[Opening Given data section]

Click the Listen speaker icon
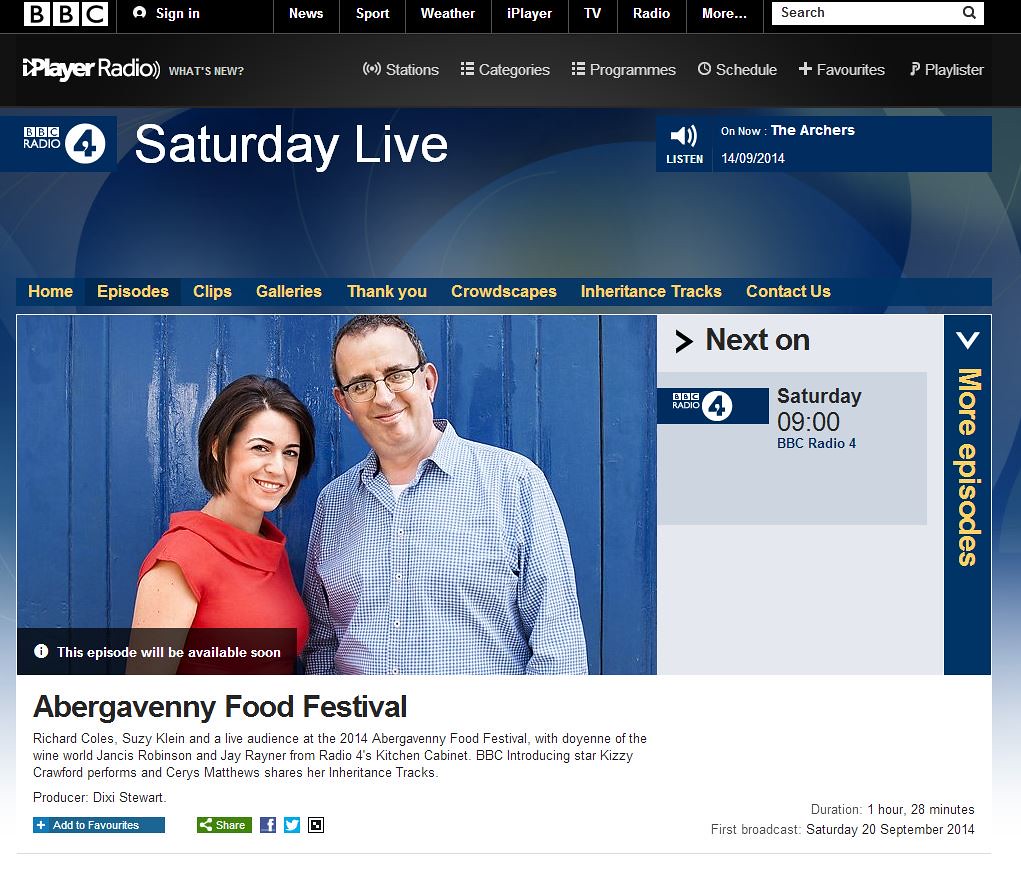 [x=684, y=135]
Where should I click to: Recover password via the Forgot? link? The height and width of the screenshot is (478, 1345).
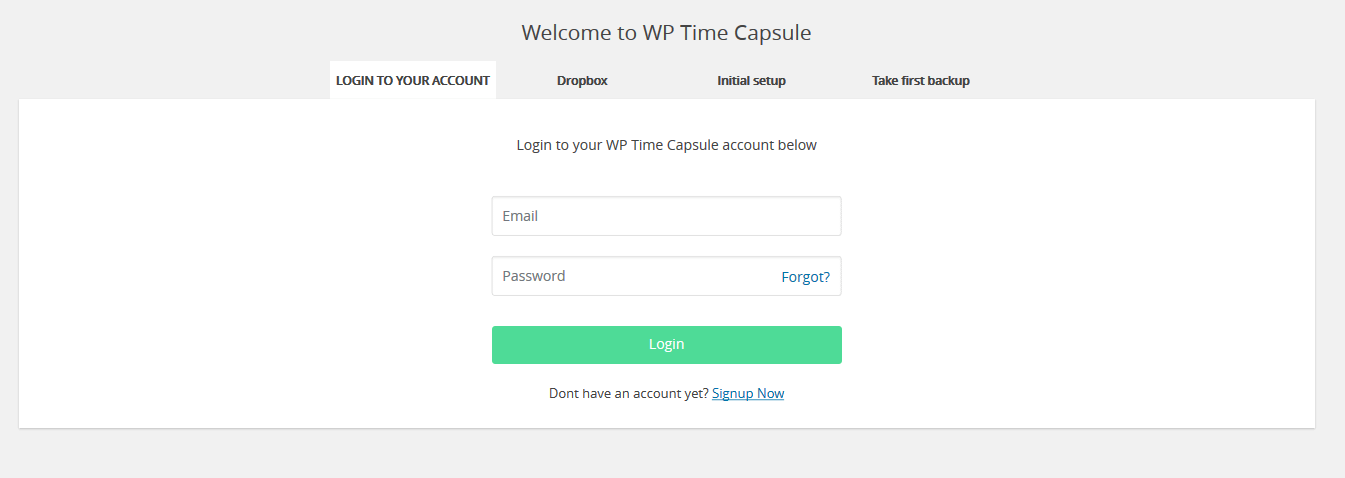[x=805, y=277]
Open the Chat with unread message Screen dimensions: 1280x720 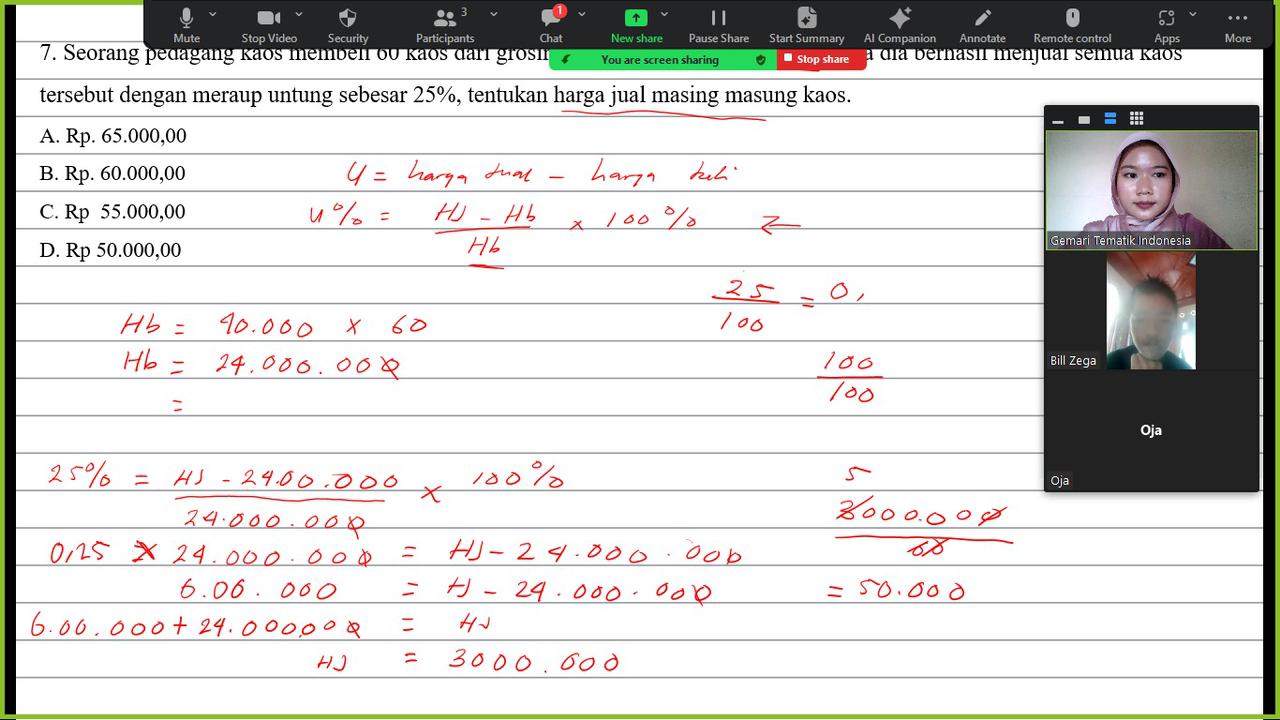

[Closing Given data section]

> [Exercise] All of the records should be output exactly as they stand, with pictures omitted.

> [Task solution]
Click the Listen speaker icon
 [x=684, y=135]
Where should I click to: Recover password via the Forgot? link? The height and width of the screenshot is (478, 1345).
[x=805, y=277]
Open the Chat with unread message Screen dimensions: 1280x720 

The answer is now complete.